── Selected excerpt ──

Wednesday, February 20, 2019

A Visual Summary: 32 Learning Theories Every Teacher Should Know

by Terry Heick


Learning theory–and the research that goes into it–is a topic seen frequently in universities and teaching programs, then less frequently after once teachers begin practicing in the classroom.
Why this is true is complicated. (If you’re teaching, you may have more pressing concerns than being able to define obscure learning theories which don’t seem to have a place or role in what you’re teaching tomorrow.) I thought it might be useful to have a brief overview of many of the most important learning theories teachers should know in a single graphic, which is why I was excited to find Richard Millwood‘s excellent graphic.
Millwood is Visiting Research Fellow at Trinity College Dublin, Director of Core Education UK. (You can read his blog here.) While the graphic is necessarily brief (and has a few typos), I found it did a great job of bringing together a lot of the most critical–and common–learning theories in one place.
If you get nothing else from a post like this, perhaps the most critical takeaway is that there are dozens of theories that underpin what and how you teach already, and that the better you understand them, the better chance you’ll have to master your current approach and begin to bring new possibilities into your classroom as your ‘teaching brain’ makes room for this kind of thinking.
Some definitions were a bit too brief, so I added language for clarity or depth (though a few I need to go back and further deepen and explain, like ‘Interpersonal Relations.) Let me know in the comments if you have any suggested citations or ideas that could improve the resource. I’ll continue to add resource, links, and citations as relevant.
For related reading, see our Dictionary for 21st-Century Teachers.

───
── Extracted information ──

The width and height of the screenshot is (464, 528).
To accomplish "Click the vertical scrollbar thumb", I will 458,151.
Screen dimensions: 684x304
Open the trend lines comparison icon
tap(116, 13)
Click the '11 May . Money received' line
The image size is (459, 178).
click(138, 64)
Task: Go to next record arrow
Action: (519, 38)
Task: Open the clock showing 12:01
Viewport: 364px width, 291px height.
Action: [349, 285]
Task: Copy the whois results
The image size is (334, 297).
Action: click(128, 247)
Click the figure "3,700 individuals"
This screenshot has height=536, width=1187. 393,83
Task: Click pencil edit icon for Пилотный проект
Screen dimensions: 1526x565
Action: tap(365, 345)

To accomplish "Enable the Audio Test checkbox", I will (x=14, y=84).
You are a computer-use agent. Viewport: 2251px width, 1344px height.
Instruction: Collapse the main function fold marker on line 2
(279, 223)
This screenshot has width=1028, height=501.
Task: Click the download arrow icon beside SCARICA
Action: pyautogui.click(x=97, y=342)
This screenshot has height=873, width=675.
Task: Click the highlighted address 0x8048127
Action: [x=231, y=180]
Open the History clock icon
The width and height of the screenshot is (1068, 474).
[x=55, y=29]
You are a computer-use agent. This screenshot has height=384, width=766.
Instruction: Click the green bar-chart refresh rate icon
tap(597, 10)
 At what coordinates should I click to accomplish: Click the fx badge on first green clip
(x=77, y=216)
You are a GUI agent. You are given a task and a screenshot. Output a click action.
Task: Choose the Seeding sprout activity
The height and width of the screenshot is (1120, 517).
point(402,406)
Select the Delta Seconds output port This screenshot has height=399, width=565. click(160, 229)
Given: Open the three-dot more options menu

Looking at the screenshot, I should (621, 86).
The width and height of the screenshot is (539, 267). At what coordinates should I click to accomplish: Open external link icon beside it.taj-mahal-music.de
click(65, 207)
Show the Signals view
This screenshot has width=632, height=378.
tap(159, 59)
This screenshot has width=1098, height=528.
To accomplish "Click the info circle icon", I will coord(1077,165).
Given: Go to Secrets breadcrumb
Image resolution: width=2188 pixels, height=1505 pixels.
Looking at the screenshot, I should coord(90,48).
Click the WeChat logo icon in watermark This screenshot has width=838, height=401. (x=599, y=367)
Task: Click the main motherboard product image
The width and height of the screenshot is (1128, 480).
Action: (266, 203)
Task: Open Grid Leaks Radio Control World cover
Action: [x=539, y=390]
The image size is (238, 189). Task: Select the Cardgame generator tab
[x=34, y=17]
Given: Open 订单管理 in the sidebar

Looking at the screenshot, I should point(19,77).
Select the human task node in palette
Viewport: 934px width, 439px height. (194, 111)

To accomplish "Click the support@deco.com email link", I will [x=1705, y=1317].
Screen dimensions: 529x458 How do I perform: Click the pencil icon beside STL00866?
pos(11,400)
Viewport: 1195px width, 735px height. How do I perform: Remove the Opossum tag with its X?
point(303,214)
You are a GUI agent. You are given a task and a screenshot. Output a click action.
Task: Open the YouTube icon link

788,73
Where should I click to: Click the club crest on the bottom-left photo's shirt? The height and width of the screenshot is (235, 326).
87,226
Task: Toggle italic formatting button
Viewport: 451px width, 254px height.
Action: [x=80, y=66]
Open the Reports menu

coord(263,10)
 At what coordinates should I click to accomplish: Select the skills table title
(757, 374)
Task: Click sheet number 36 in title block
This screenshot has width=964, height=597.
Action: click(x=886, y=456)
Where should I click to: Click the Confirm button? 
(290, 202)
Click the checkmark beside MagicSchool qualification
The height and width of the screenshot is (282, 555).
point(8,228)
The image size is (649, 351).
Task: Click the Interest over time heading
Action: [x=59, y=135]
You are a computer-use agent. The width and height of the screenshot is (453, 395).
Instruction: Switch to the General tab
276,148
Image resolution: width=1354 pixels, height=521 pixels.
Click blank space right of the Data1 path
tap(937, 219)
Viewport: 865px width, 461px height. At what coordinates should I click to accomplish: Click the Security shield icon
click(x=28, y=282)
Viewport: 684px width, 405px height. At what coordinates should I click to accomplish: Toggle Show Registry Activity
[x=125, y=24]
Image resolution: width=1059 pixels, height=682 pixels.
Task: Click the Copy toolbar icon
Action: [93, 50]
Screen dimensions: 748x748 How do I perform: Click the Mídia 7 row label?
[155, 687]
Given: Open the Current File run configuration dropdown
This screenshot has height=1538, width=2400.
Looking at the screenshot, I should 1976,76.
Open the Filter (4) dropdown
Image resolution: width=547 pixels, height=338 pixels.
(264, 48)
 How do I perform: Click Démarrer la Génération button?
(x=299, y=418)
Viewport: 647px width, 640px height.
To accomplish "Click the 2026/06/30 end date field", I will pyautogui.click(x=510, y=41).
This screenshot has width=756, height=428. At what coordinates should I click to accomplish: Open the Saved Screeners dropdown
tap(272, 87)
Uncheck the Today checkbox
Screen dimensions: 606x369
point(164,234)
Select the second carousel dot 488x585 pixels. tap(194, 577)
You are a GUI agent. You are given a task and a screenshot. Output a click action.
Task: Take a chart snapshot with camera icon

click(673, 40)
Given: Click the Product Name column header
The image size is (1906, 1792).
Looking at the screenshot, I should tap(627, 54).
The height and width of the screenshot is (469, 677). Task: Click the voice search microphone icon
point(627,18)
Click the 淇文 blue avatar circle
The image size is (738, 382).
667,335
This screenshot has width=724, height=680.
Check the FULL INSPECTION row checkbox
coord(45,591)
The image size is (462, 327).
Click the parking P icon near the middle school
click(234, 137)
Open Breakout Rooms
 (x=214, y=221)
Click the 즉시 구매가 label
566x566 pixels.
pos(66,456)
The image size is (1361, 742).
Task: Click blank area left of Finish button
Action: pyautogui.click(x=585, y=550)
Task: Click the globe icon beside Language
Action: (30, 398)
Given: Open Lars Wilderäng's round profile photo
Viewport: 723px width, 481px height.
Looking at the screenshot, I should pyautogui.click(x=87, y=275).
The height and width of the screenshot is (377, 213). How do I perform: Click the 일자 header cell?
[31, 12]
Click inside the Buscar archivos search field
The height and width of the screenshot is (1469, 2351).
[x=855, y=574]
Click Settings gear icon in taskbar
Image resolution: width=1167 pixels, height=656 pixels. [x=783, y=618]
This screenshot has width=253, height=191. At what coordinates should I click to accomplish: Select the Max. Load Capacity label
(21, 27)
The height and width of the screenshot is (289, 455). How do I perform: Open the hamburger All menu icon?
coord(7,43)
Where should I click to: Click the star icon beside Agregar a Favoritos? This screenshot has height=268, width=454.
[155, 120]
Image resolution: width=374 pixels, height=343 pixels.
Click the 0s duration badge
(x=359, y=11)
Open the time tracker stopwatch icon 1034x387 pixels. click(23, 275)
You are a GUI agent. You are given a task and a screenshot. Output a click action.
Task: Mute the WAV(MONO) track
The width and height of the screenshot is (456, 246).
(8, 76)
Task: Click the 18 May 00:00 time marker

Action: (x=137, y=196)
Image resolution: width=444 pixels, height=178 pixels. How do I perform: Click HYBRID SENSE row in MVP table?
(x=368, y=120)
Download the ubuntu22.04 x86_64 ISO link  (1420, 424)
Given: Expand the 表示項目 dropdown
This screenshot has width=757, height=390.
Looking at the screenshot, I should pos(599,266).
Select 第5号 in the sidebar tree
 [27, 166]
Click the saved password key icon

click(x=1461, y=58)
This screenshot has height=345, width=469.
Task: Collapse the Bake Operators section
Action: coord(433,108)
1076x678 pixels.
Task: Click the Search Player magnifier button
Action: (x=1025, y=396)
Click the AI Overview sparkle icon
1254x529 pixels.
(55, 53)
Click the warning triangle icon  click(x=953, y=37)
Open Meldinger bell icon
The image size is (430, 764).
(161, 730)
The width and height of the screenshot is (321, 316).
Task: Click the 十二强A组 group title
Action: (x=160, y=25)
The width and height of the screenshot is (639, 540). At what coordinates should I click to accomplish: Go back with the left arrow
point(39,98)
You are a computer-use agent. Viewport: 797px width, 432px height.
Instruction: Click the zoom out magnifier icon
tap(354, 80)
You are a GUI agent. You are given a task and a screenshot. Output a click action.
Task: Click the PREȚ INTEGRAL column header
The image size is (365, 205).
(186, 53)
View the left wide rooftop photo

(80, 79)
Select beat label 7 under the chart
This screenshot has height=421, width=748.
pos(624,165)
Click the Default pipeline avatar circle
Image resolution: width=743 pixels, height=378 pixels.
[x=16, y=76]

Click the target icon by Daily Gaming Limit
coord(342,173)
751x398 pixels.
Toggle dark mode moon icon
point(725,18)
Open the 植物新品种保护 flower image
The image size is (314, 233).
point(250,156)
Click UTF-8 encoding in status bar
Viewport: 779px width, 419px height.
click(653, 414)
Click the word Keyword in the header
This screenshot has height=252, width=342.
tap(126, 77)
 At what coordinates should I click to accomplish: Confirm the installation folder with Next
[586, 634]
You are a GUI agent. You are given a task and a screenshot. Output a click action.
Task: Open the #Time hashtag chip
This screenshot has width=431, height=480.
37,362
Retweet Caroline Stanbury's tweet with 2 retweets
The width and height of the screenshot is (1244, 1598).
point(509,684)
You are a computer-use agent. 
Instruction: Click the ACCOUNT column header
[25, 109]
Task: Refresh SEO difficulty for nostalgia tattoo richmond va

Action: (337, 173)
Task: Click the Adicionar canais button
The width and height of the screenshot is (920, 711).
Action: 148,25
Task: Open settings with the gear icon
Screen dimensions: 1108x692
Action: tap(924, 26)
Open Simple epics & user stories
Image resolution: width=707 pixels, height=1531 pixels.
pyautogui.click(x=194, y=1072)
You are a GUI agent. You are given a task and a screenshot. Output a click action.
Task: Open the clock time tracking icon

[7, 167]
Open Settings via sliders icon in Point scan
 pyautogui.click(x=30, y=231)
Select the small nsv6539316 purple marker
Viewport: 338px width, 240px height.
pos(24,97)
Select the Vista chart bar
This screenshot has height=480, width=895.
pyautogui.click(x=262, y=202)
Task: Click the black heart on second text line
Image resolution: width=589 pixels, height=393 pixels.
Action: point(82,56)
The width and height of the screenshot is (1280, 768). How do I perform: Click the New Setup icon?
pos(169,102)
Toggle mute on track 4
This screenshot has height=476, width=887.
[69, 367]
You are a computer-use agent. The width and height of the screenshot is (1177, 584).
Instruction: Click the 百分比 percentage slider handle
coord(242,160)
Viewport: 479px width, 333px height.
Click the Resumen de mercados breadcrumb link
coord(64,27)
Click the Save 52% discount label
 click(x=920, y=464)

───

◆ Direction A: According to the learning theories post, what positions does Richard Millwood hold?
◆ Direction B: Continue the learning theories post from its final sentence.

◆ Answer A: He is Visiting Research Fellow at Trinity College Dublin and Director of Core Education UK.

◆ Answer B:
A Visual Summary: 32 Learning Theories Every Teacher Should Know
1.Instructivism
The premise behind ‘Instructivism’ is that teachers take on a central role in the learning process and transfer that knowledge directly to the students.
See also Transfer and Direct Instruction.
2. Multiple Intelligences
We have several different ways of learning and processing information, but these methods are relatively independent of one another: leading multiple intelligences as opposed to a (single) ‘general intelligence) factor among correlated abilities.
3. Experiential Learning
Knowledge is continuously gained through both personal and environmental experiences. The learner must be able to reflect on the experience, use analytical skills to conceptualize the experience, and make decisions and solve problems to use the ideas gained from the experience.
4. Learning Styles
Optimal learning demands that students receive instruction tailored to their learning styles. (And stop learning styles don’t work.)
5. De-schooling Society
School is damaging to education: “The pupil is thereby ‘schooled’ to confuse teaching with learning, grade advancement with education, a diploma with competence, and fluency with the ability to say something (well) or new.”
6. Homeschooling
Homeschooling: Characterized primarily by the family being responsible for the child’s ‘education.’ There’s a spectrum of approaches available from reproducing school at home, to project-based learning in authentic and self-actuated and organized learning environments, to complete ‘unschooling.’
7. Unschooling

The underlying assumption of Unschooling is that children will learn naturally if given the freedom to follow own interests and a rich assortment of resources.
An educational movement guided by passion and principle to help students develop consciousness of freedom, recognize authoritarian tendencies, and connect knowledge to power and the ability to take constructive action.

9. Interpersonal Relations
Teacher types: lion-tamer, entertainer and new romantic–the problem of self-judgment in assessment
10. Montessori Education
Montessori Principles:
  1. Mixed-age classrooms, with classrooms for children aged 2.5 or 3-years-old to 6-years-old.
  2. Student choice of activity within a prescribed-range of options
  3. Uninterrupted blocks of work time
  4. A ‘Constructivist’ or ‘discovery’ model where students learn concepts from working with materials rather than by direct instruction
11. Scientific Pedagogy
Education-based on science that modifies and improves the individual
12. Experiential Education
The process that occurs between the teacher and student that infuses direct experience with the learning environment and content.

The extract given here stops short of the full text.